:: Dataset extract ::
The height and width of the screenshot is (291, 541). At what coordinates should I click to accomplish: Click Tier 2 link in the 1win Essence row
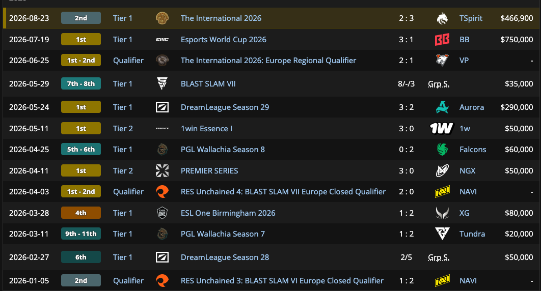(x=123, y=128)
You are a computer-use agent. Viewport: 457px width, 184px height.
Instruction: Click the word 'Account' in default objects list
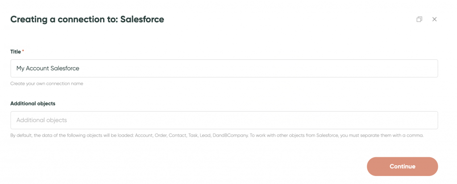coord(143,136)
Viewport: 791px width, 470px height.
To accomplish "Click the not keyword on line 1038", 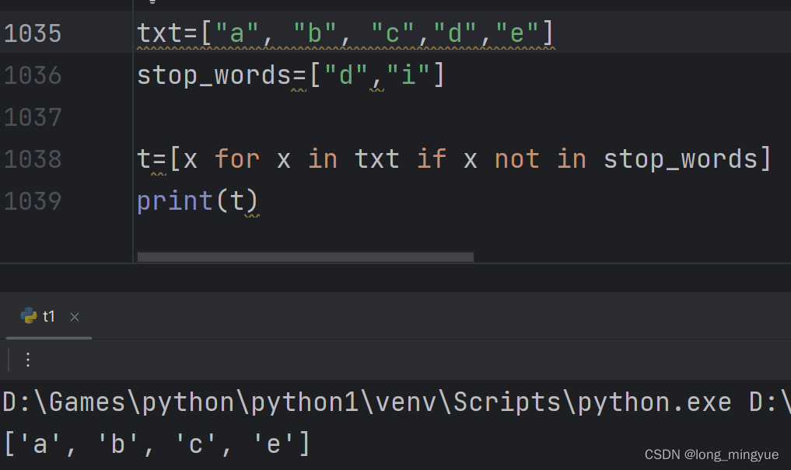I will coord(516,158).
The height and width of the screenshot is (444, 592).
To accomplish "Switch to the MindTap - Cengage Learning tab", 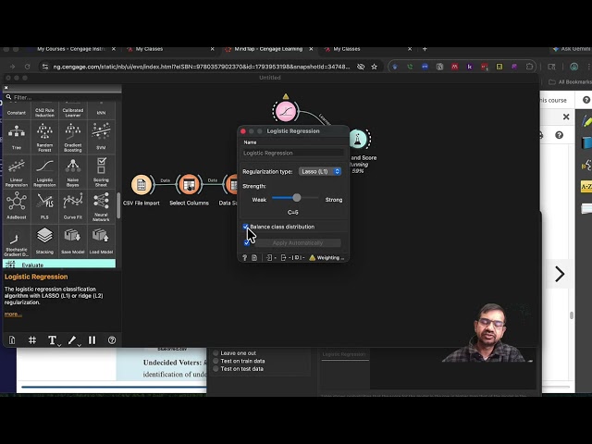I will click(x=268, y=49).
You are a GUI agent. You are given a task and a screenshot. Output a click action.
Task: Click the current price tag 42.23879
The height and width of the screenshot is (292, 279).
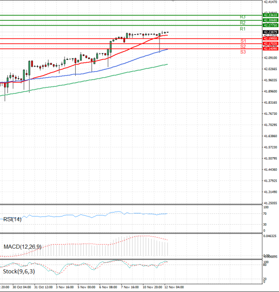point(270,32)
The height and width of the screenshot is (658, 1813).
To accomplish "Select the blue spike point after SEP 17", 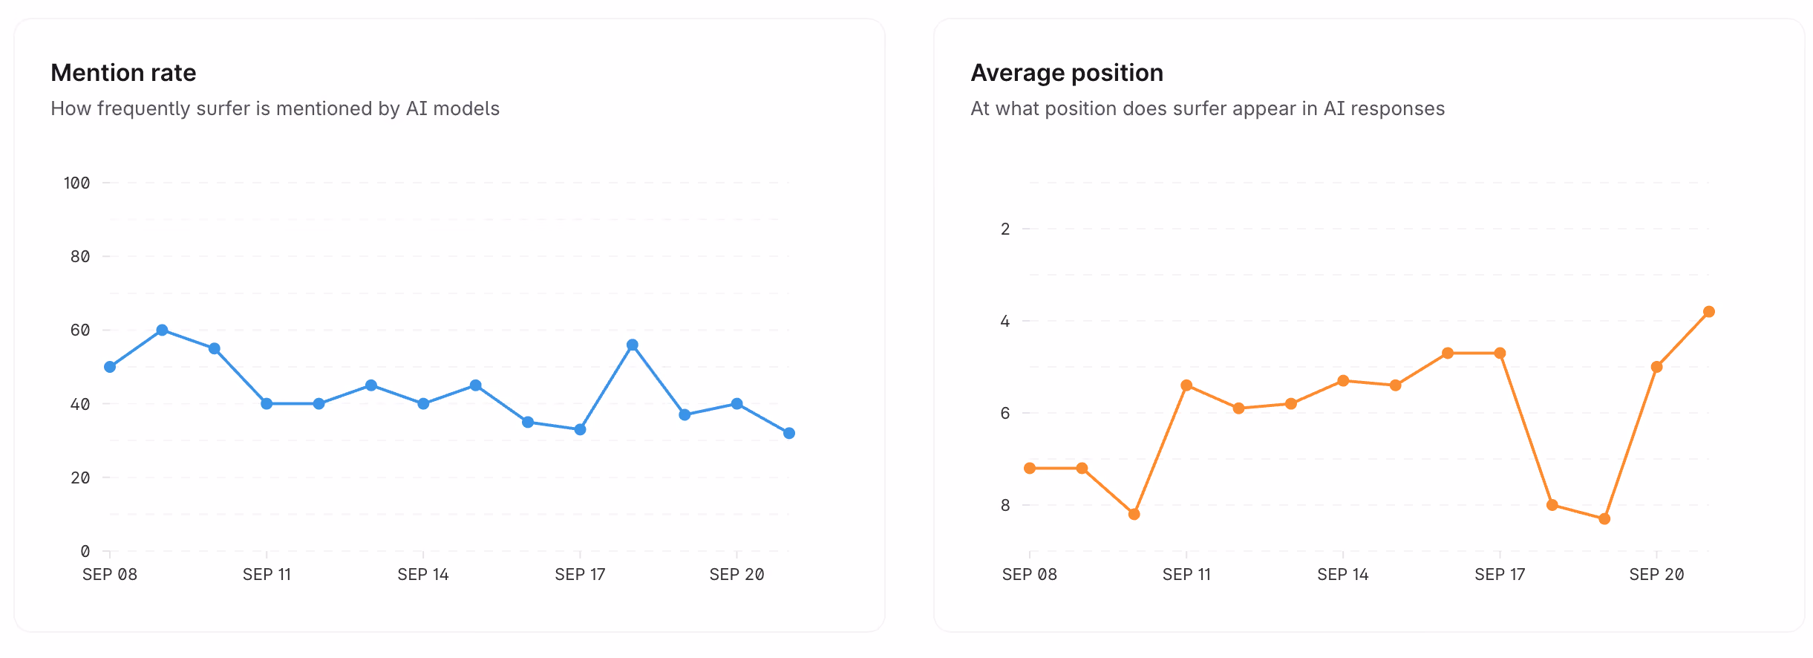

:: Task instructions ::
The lines to return are those in the entries above that include "agent".

:: Response to this task ::
You are a computer-use agent. Viewport: 457px width, 184px height.
You are a GUI agent. You are given a task and a screenshot. Output a click action.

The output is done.